Regardless, the growth in technology like in vitro fertlization is “putting stresses on old legal concepts,” Jipping said in an interview.

“Maybe it is better that legislatures specify more of those kinds of things, and I expect that’ll be introduced in different states in the months and years ahead,” he added.

Florida, Others Weigh In

The Alabama case comes as fetal personhood debates have erupted in Florida in a battle over a proposed constitutional abortion amendment, as well as legislation aiming to protect life at any stage of development in wrongful death claims.

Florida Supreme Court Chief Justice Carlos G. Muñiz asked during Feb. 7 oral arguments on an amendment that would protect abortion in the state whether the Florida Constitution’s guarantee that all “natural persons” be “equal before the law” can apply to fetuses. Muñiz questioned whether justices must first decide this before determining whether the proposed amendment protecting abortion until fetal viability was misleading.

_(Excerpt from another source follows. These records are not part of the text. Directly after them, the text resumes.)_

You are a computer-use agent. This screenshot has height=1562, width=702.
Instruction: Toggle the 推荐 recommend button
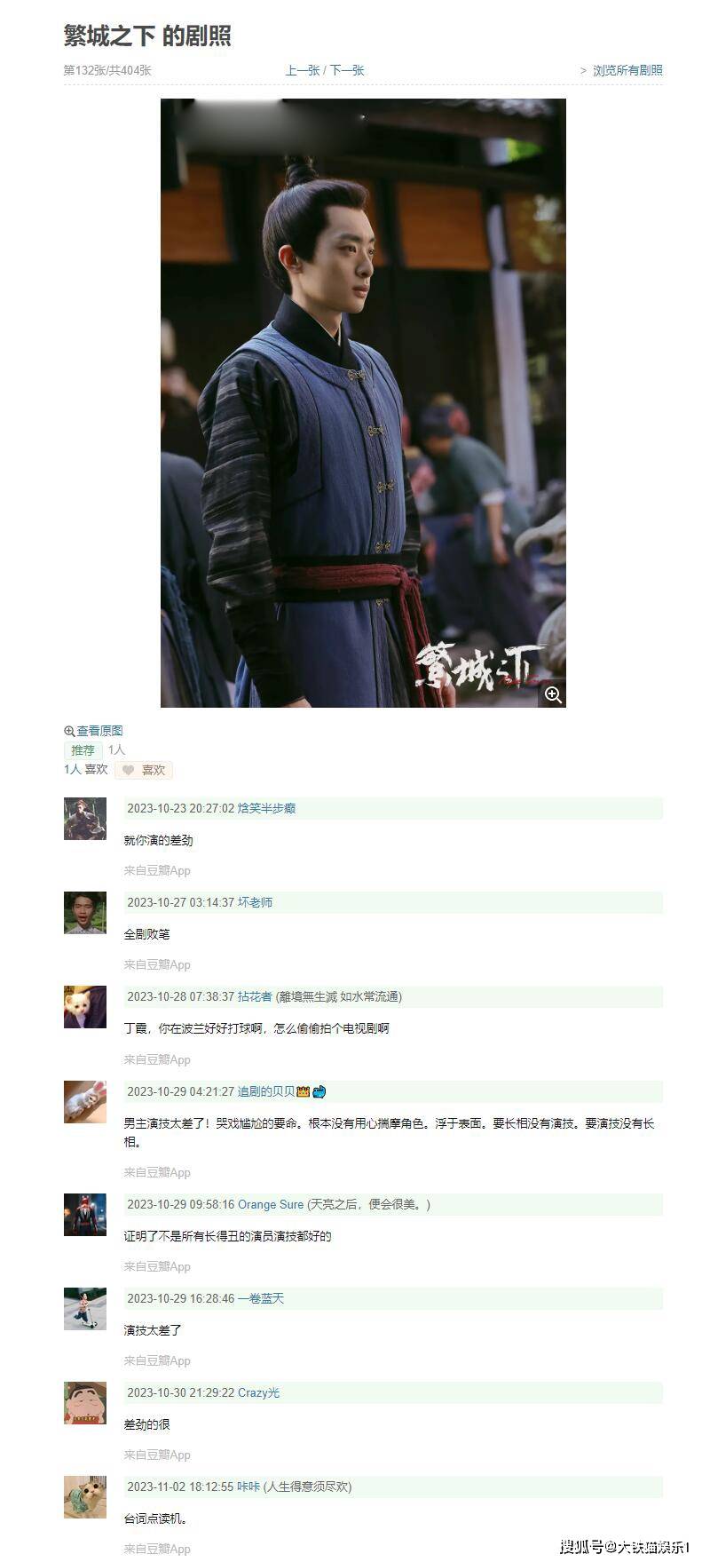click(83, 750)
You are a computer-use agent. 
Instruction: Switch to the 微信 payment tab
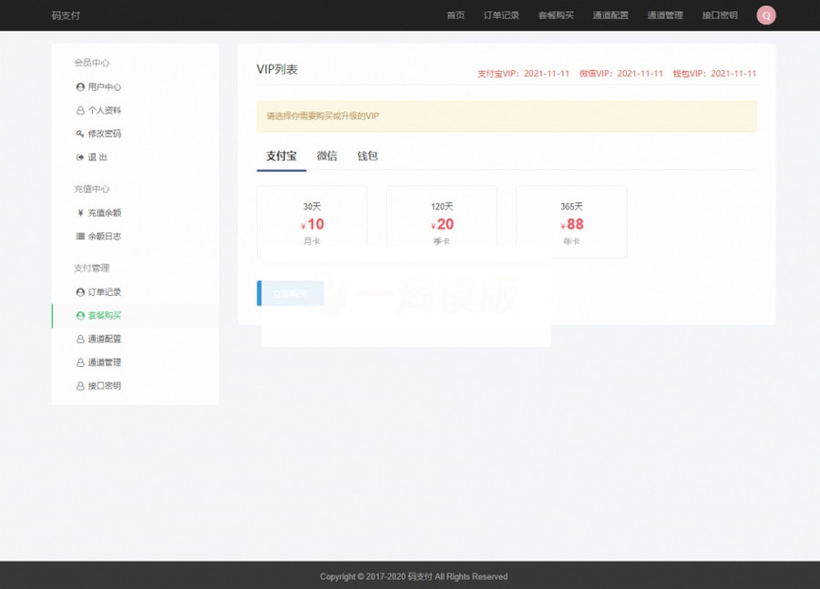[326, 156]
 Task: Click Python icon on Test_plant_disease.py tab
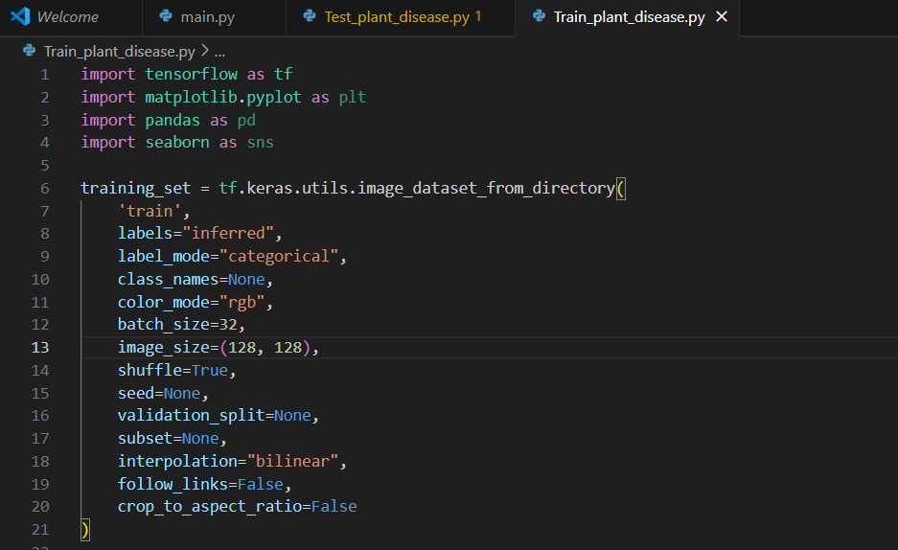click(x=309, y=17)
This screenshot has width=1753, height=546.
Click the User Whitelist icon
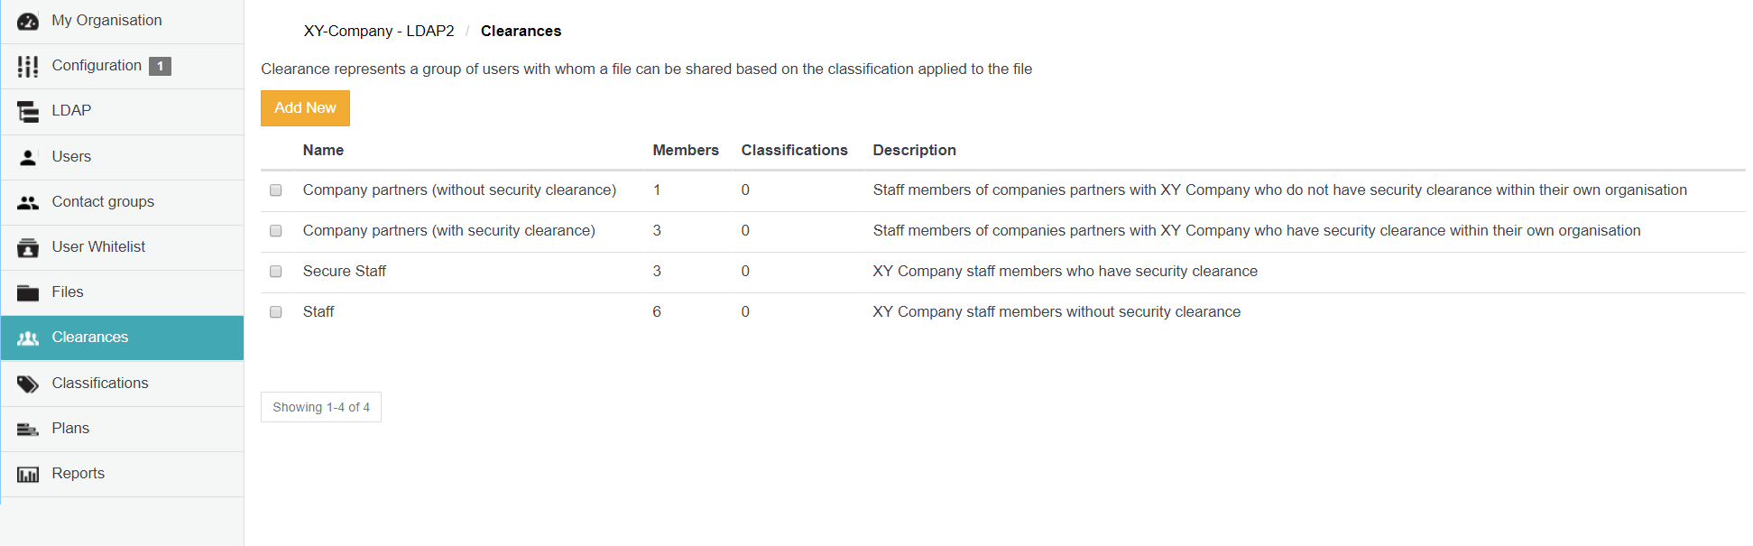(28, 247)
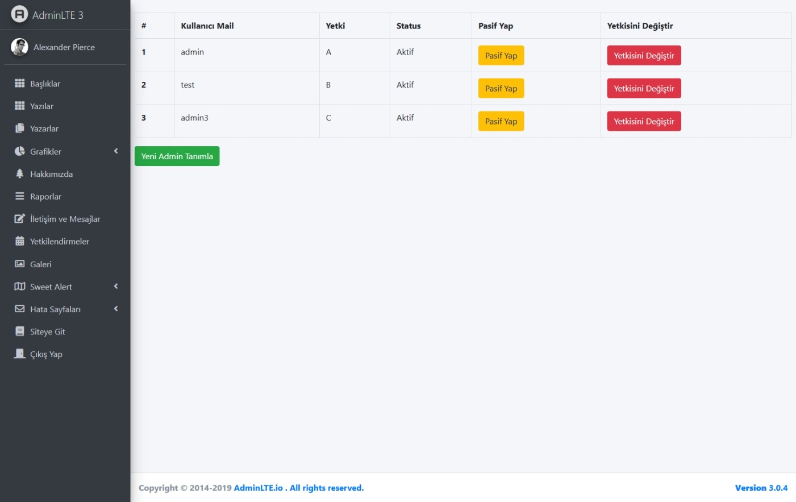Screen dimensions: 796x502
Task: Expand the Sweet Alert submenu chevron
Action: click(x=116, y=287)
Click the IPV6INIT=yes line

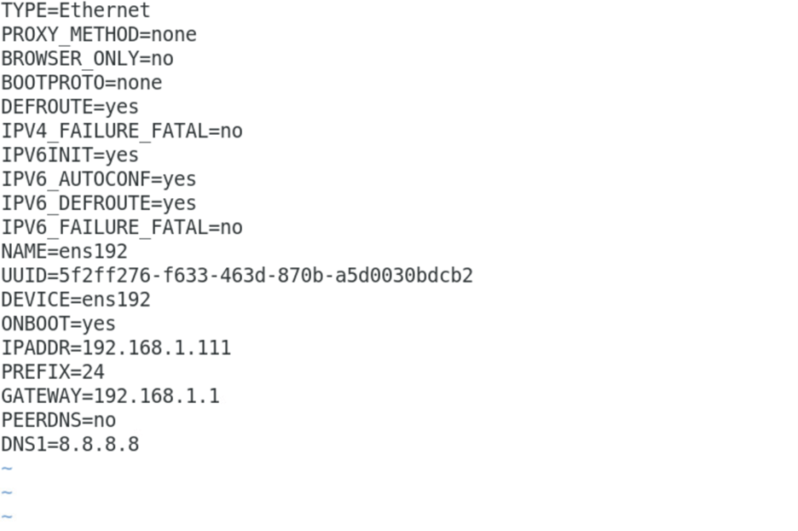(x=69, y=155)
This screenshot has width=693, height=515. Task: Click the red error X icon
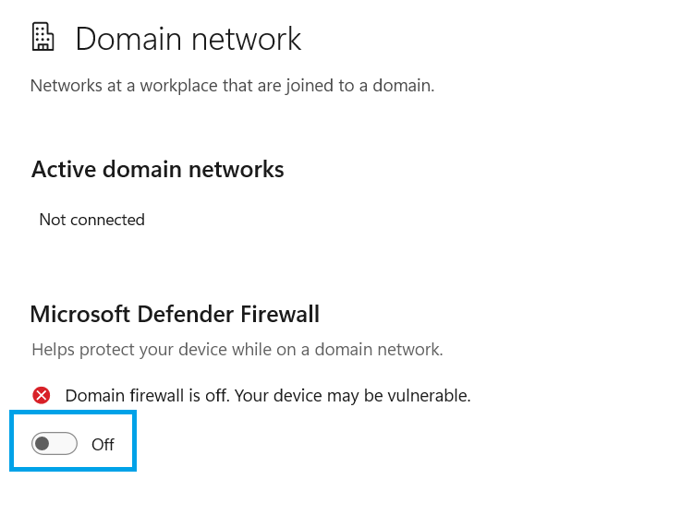click(42, 395)
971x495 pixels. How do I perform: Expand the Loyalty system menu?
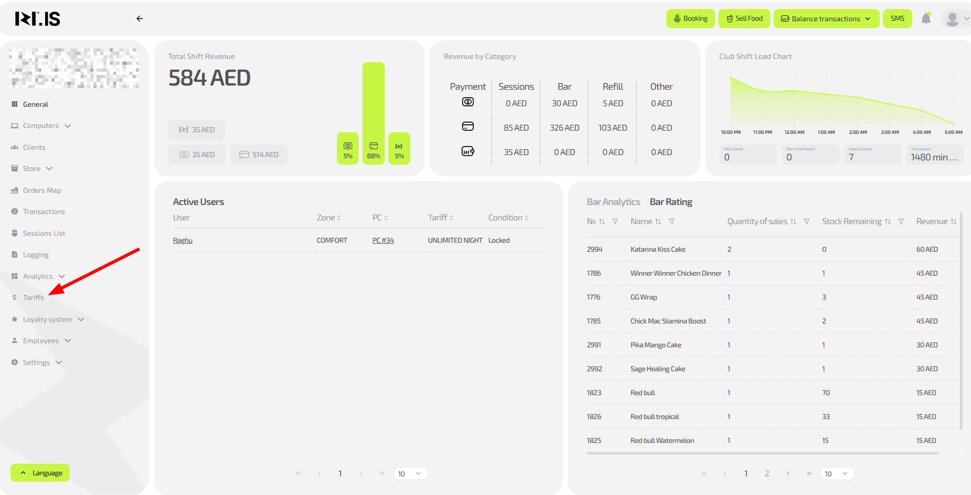pyautogui.click(x=48, y=319)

A month before, Florida Sen. Erin Grall (R) and Rep. Jenna Persons-Mulicka (R) introduced legislation in both chambers (SB 476, HB 651) that would revise Florida’s Wrongful Death Act to include parents of an “unborn child” in civil liability suits.

Fifteen other states, including Alabama, allow a cause of action for the wrongful death of an unborn child at any stage of development, according to an analysis of the Florida legislation. A total of 25 states allow for wrongful death suits of an unborn child starting at fetal viability, or around 24 weeks of gestation.

Future lawsuits seeking to clarify fetal personhood through wrongful death laws is a likely path forward for anti-abortion groups, Cohen said. Attempts to grant personhood rights to fetuses have so far failed via ballot initiatives in Colorado, Mississippi, and North Dakota.

“A long-term goal of this legal movement is to achieve via judicial recognition what has not been achievable by elections and ballot initiatives,” Cohen said.